Michael Dudok de Wit’s feature-length directorial debut, The Red Turtle (La Tortue Rouge), has inveilied its first trailer to coincide with its premier at the Cannes Film Festival this week.
As Studio Ghilbli’s first external co-production, “The Red Turtle” was made in France and directed by Dutch-born, London-based animator Michael Dudok de Wit, whose wordless Oscar-winning short “Father and Daughter” had become a favorite at Ghibli. With Ghibli’s creative genius Hayao Miyazaki all but retired from features to focus exclusively on short films, the studio is need of young talent to carry on the legacy of one of the world’s most revered animation companies. It is this pursuit that not only produced Hiromasa Yonebayashi’s “When Marnie Was There” and Goro Miyazaki’s “From Up on Poppy Hill”, but it also inspired the one-of-a-kind project that was the “The Red Turtle.”
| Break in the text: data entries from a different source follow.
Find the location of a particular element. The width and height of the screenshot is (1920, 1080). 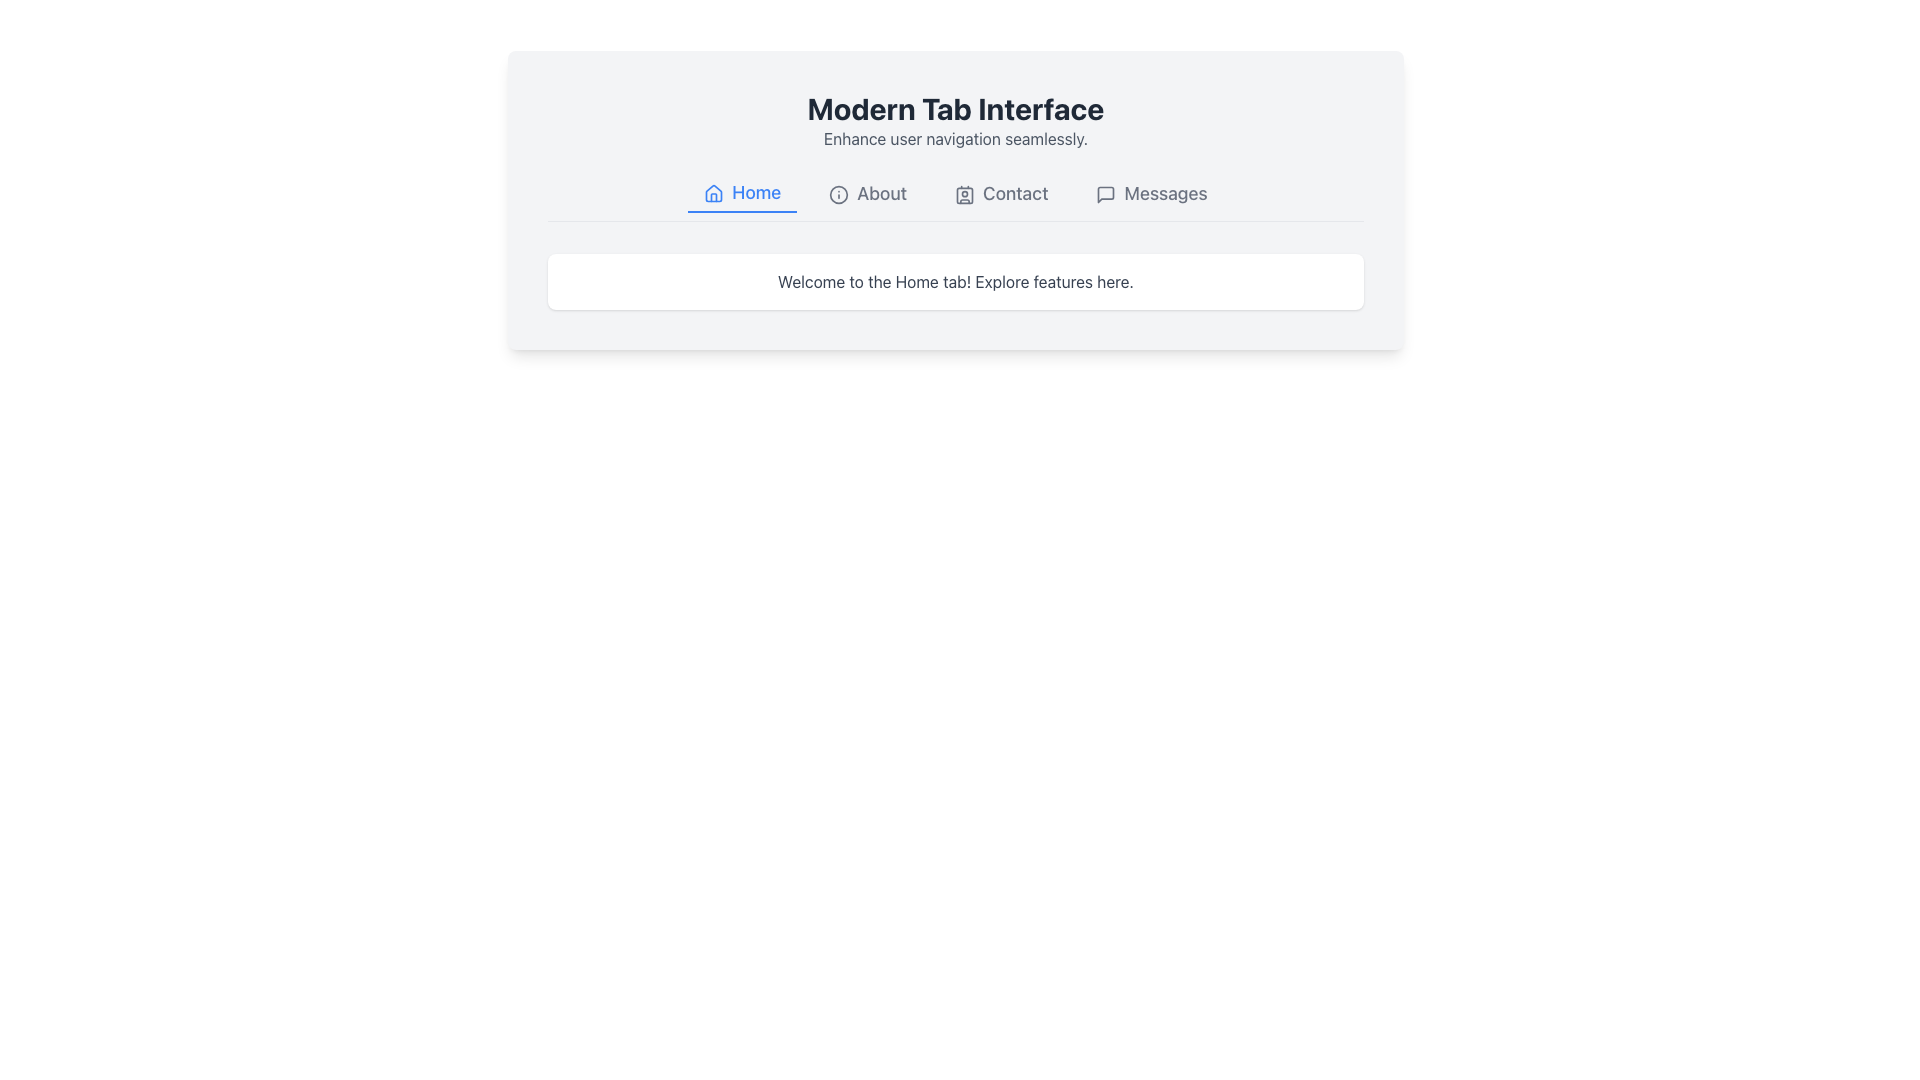

textual title 'Modern Tab Interface' which is bold, large, and dark gray on a light gray background, positioned at the top of the interface is located at coordinates (954, 108).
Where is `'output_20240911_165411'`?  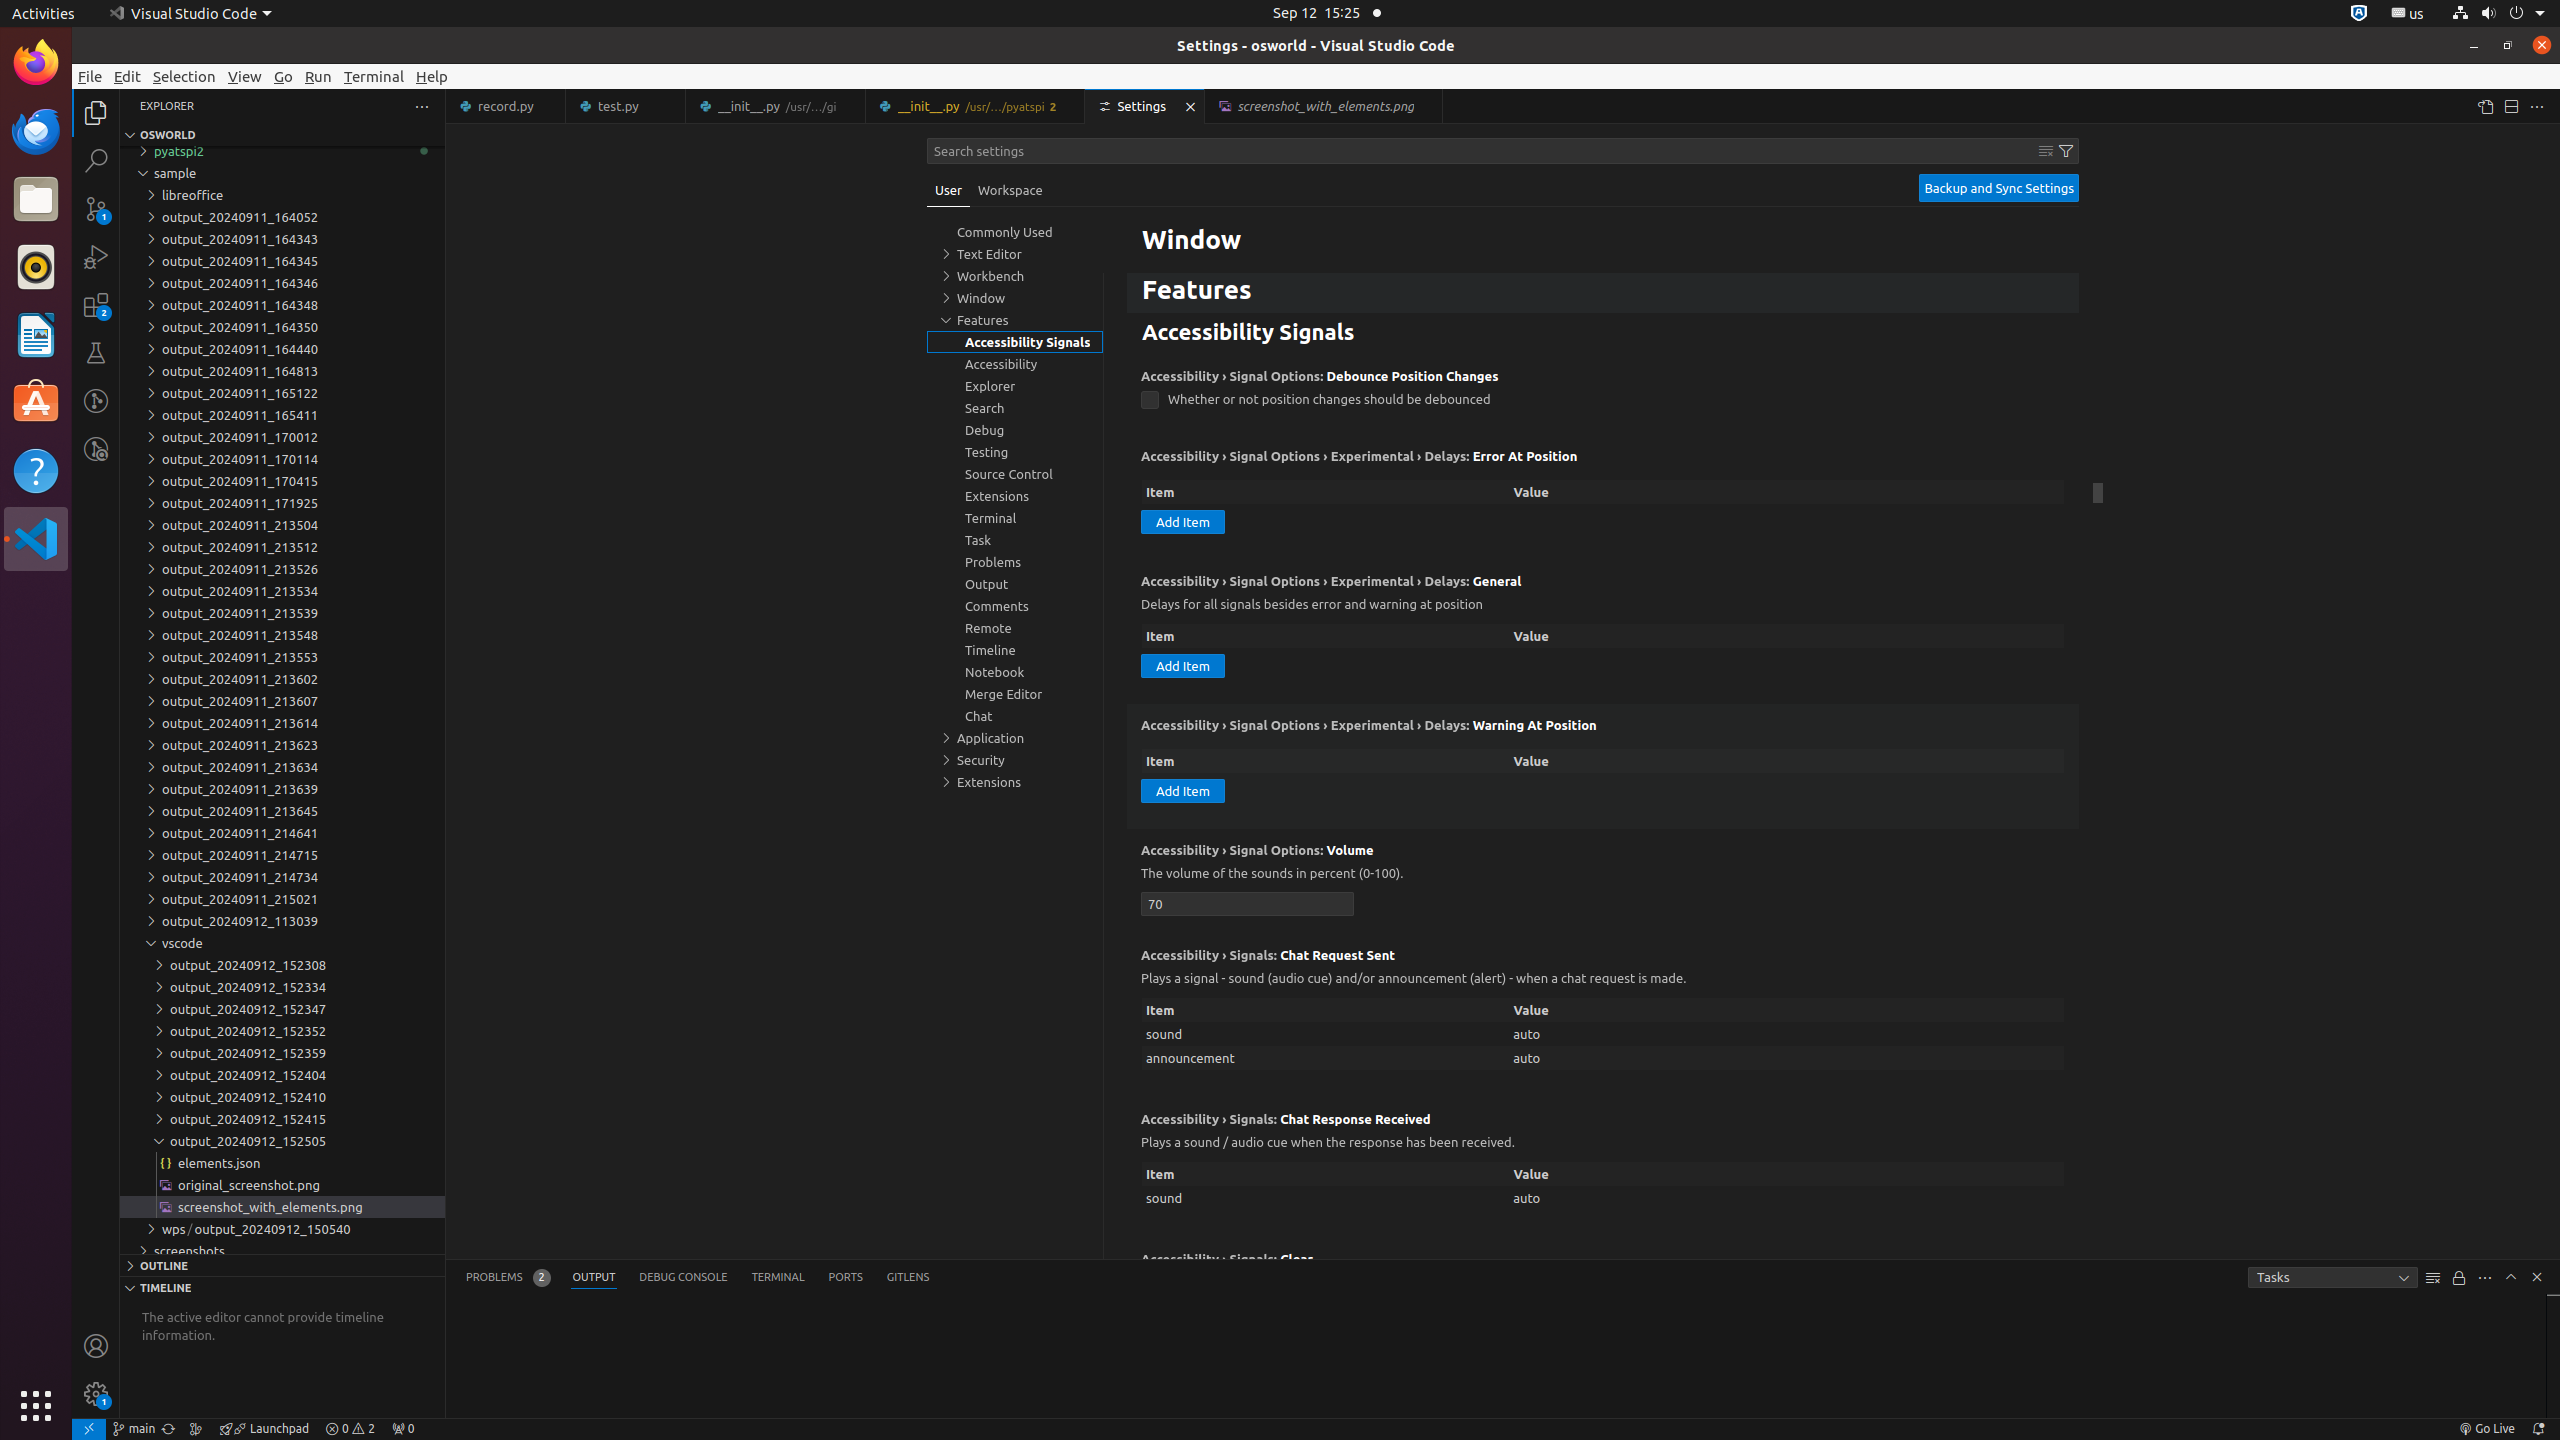 'output_20240911_165411' is located at coordinates (281, 414).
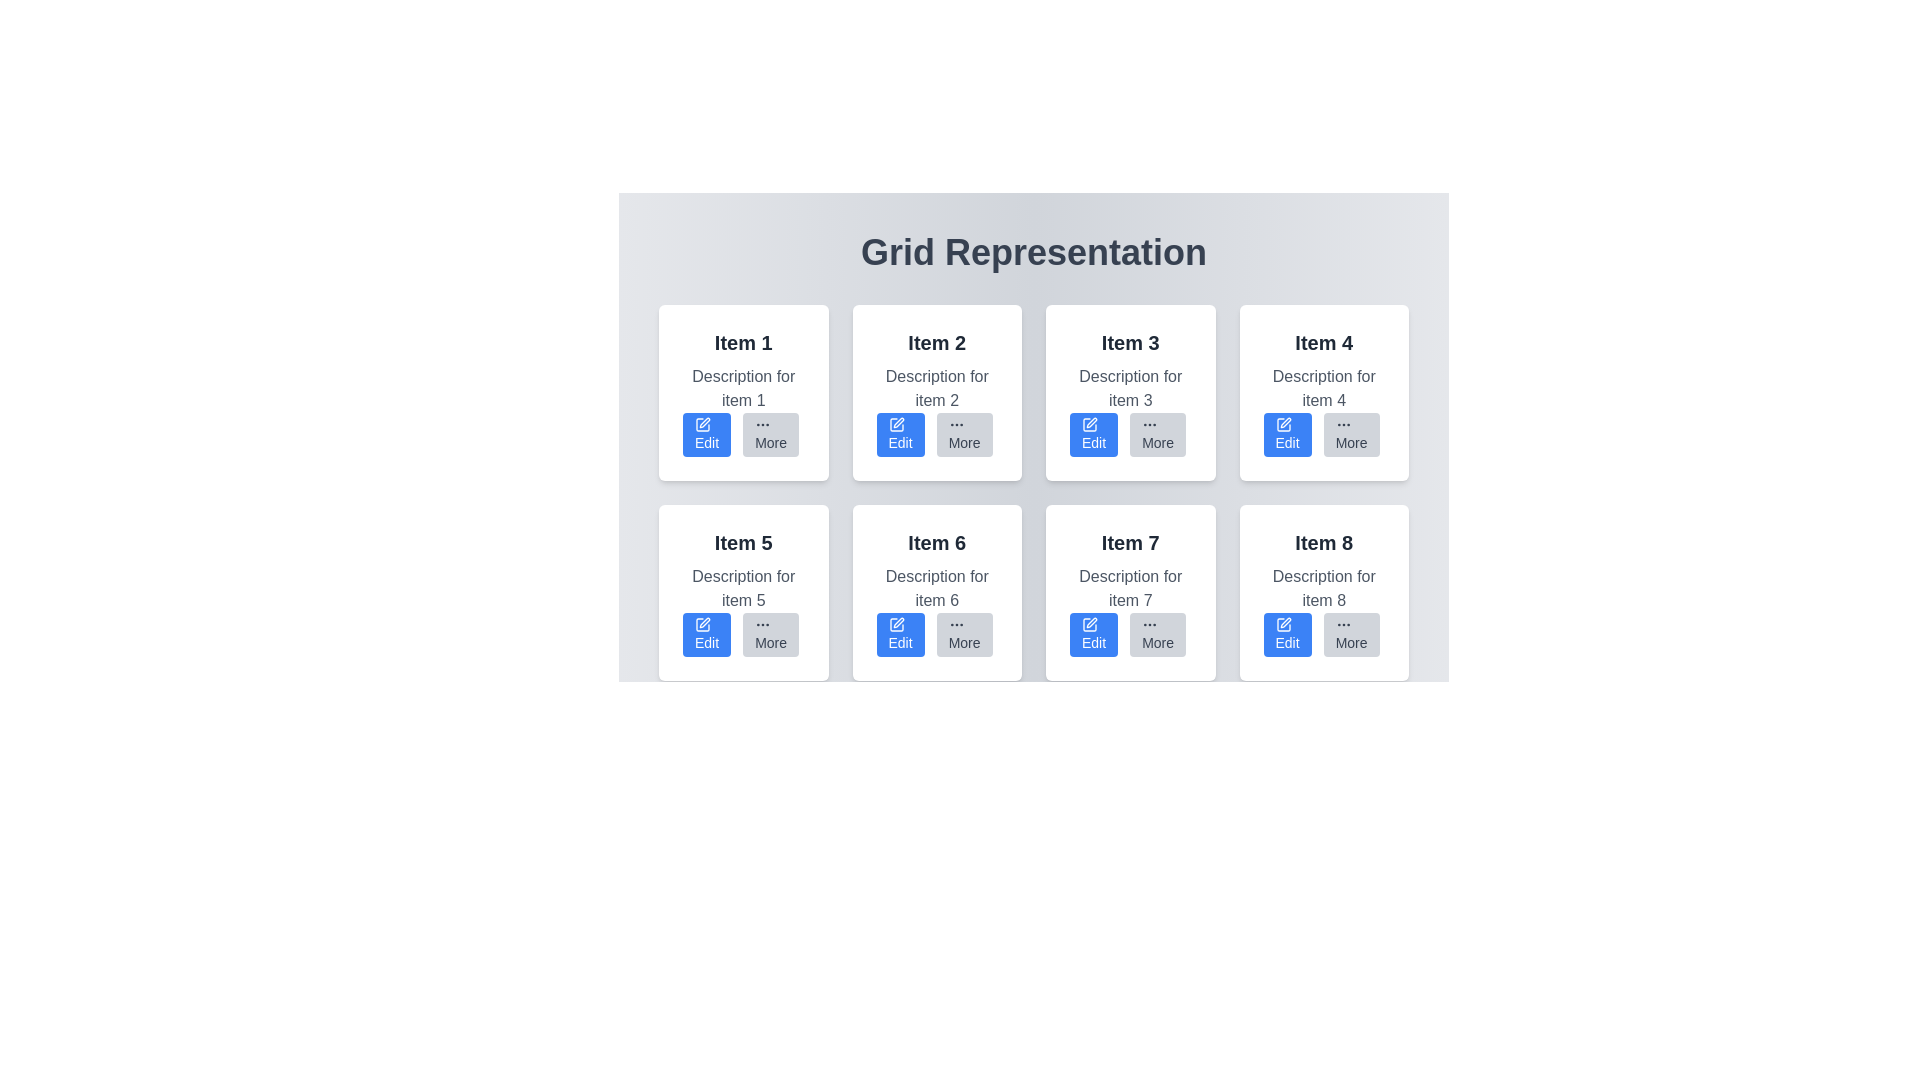  I want to click on the graphical SVG element located in the top-left corner of the grid item labeled 'Item 1', positioned before the text 'Edit', so click(702, 423).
Ghibli producer Toshio Suzuki tasked French distributor Vincent Maraval with tracking down Dudok de Wit and convincing him to make a movie for the studio. The move caught Dudok de Wit completely off-guard, having never contemplated directing a feature, instead preferring to make his hand-drawn, charcoal-based TV commercials and shorts almost entirely by himself. Though he understood no studio would allow a feature to be created in this manner, his respect for Studio Ghibli’s work and confidence in the executives’ enthusiasm led him to accept the prestigious offer.
“Right from the beginning, they made it very clear, the film would be made just like they make their own films: a director’s film, and the director would have final say,” recalls Dudok de Wit. He pitched them the story of a man who washes up on a desert island and must do battle with a mysterious sea turtle before getting on with his life.
The resulting film is a vastly different style to previous Ghibli projects, but is unmistakably the work of Dudok de Wit, whose charcoal textures and hand-drawn characters remain, as does the risky yet confident choice of telling a feature-length allegory without a trace of dialogue. The freedom given to Dudok de Wit on ‘The Red Turtle’ is a rare find among animation studio’s but is precisely what has defined Ghibli as one of the strongest and most innovative companies around, a trait that appears will continue in full force with or without the great Miyazaki at the helm.
Following its Cannes bow, The Red Turtle will be the opening night film at Annecy next month, and Toho will release it in Japanese theaters in September.
As of yet, there are no details on release dates for other locations around the world, but would be an ideal prestige release for a major studio, especially one without a well-established internal animation program. Hopefully fans will not have to wait too much longer to enjoy the latest poignant and beautifully animated release from Studio Ghibli.